Depuis des semaines, les défenseurs de la démocratie et des droits de l’homme appellent l’UE à exercer davantage de pression sur le gouvernement, car ils craignent que les élections ne soient probablement pas libres et équitables.
La Tunisie et l’Union européenne
Et Bruxelles observerait le déroulement des événements avec inquiétude.
Vendredi, le journal britannique The Guardian a indiqué avoir pris connaissance d’un projet de rapport du service diplomatique de l’Union européenne (SEAE) qui exprimait des inquiétudes quant à « une nette détérioration du climat politique et un rétrécissement de l’espace civique » en Tunisie.

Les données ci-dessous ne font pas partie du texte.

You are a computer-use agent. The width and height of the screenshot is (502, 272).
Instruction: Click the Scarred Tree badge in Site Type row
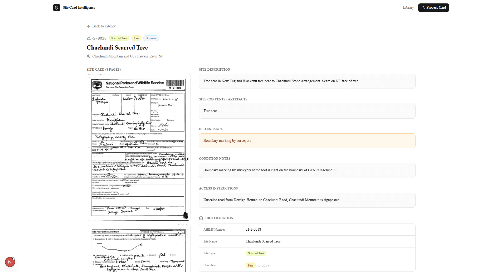[x=256, y=253]

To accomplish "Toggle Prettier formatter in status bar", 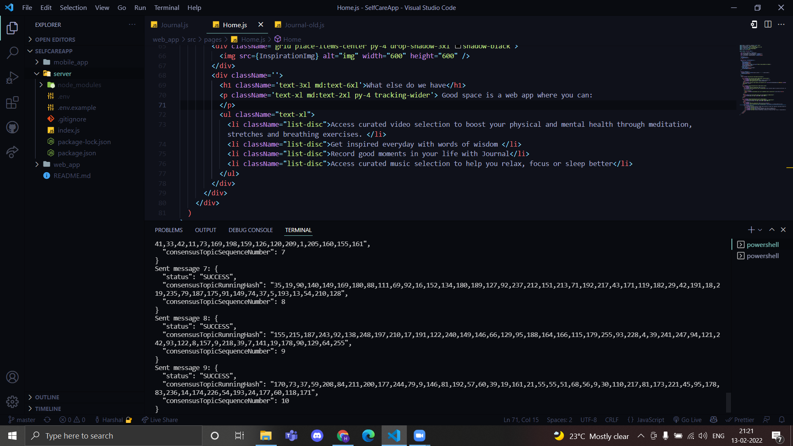I will pyautogui.click(x=740, y=420).
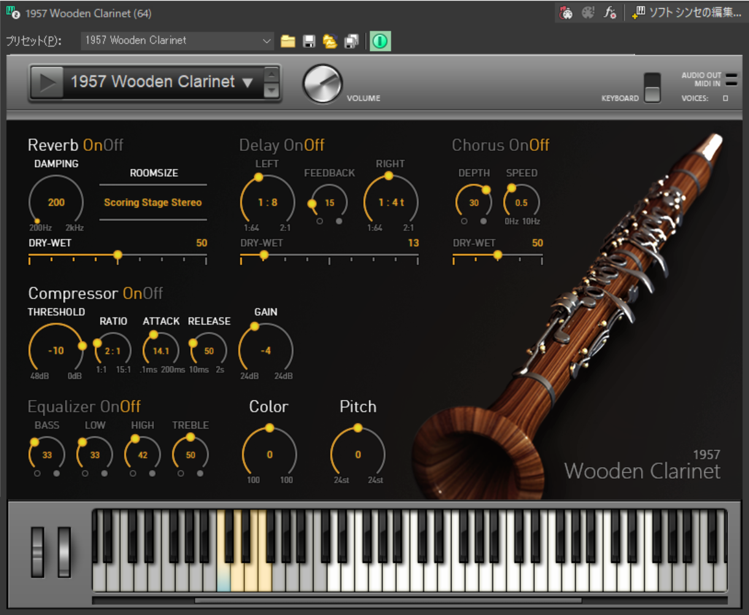Click the Reverb DRY-WET slider handle
This screenshot has width=749, height=615.
coord(118,255)
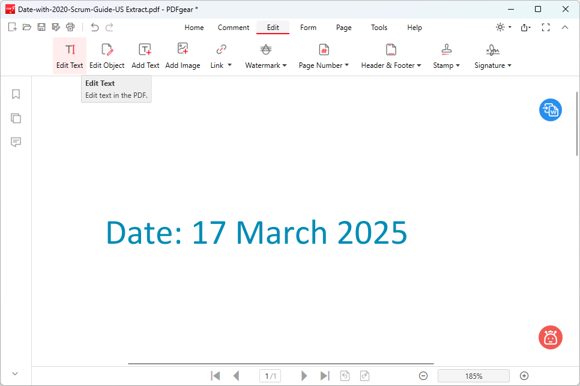This screenshot has width=580, height=386.
Task: Open the bookmarks sidebar panel
Action: 16,94
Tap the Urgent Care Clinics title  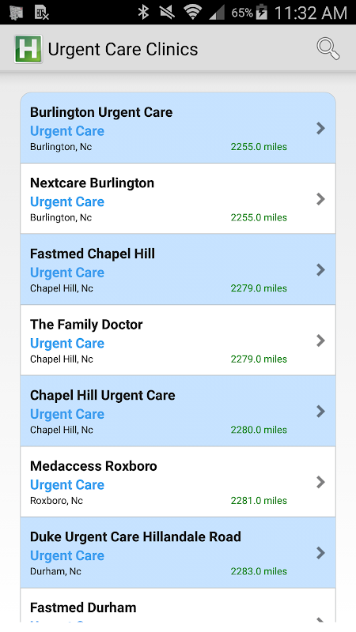click(123, 49)
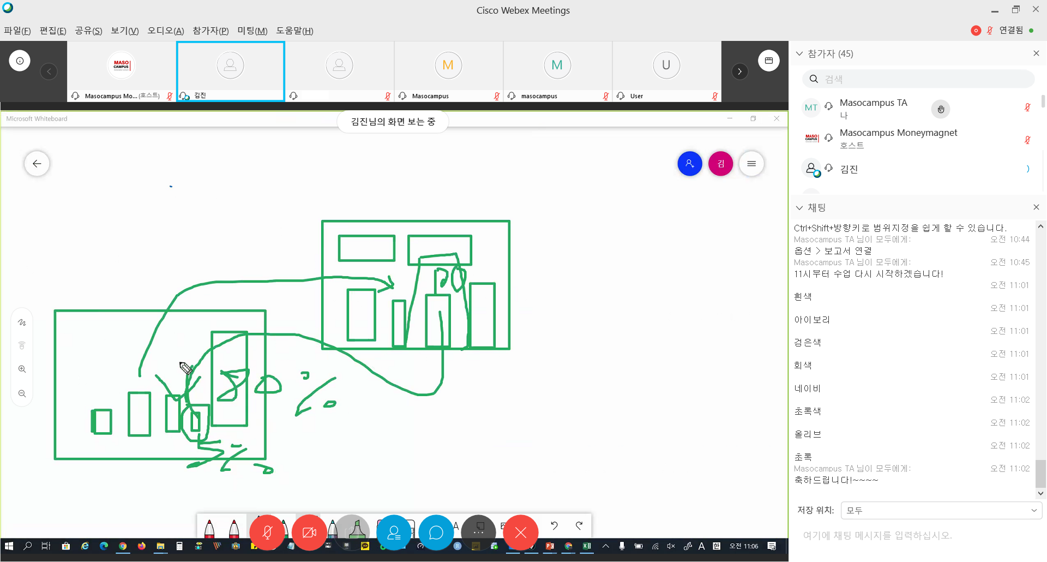Collapse the 채팅 panel chevron
The image size is (1047, 562).
click(799, 208)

« L’UE continue d’avoir un vif intérêt à préserver son partenariat avec la Tunisie afin d’assurer la stabilité du pays », indique le rapport, reconnaissant les craintes selon lesquelles, sans le soutien du bloc, la Tunisie pourrait être attirée plus près de l’orbite de pays comme la Russie, l’Iran et la Chine et ce que ce changement pourrait signifier pour l’accord UE-Tunisie sur les migrations.
L’accord, signé en 2023, vise à ralentir le nombre de migrants qui tentent la traversée de la Méditerranée par bateau. En échange, la Tunisie recevra des centaines de millions d’euros d’aide financière.
Mais même au sein de l’UE, cet accord a suscité la controverse, certains députés européens de haut rang ayant accusé la Commission de « financer des dictateurs » lors de sa signature.
Celui qui remportera le scrutin d’octobre aura du pain sur la planche.
Le taux de chômage en Tunisie n’a cessé d’augmenter pour atteindre l’un des plus élevés de la région, soit 16 %, les jeunes Tunisiens étant particulièrement touchés.
L’économie reste confrontée à des défis importants. En mars, l’Institut national de la statistique a annoncé que la croissance économique stagnait, à seulement 0,4 %.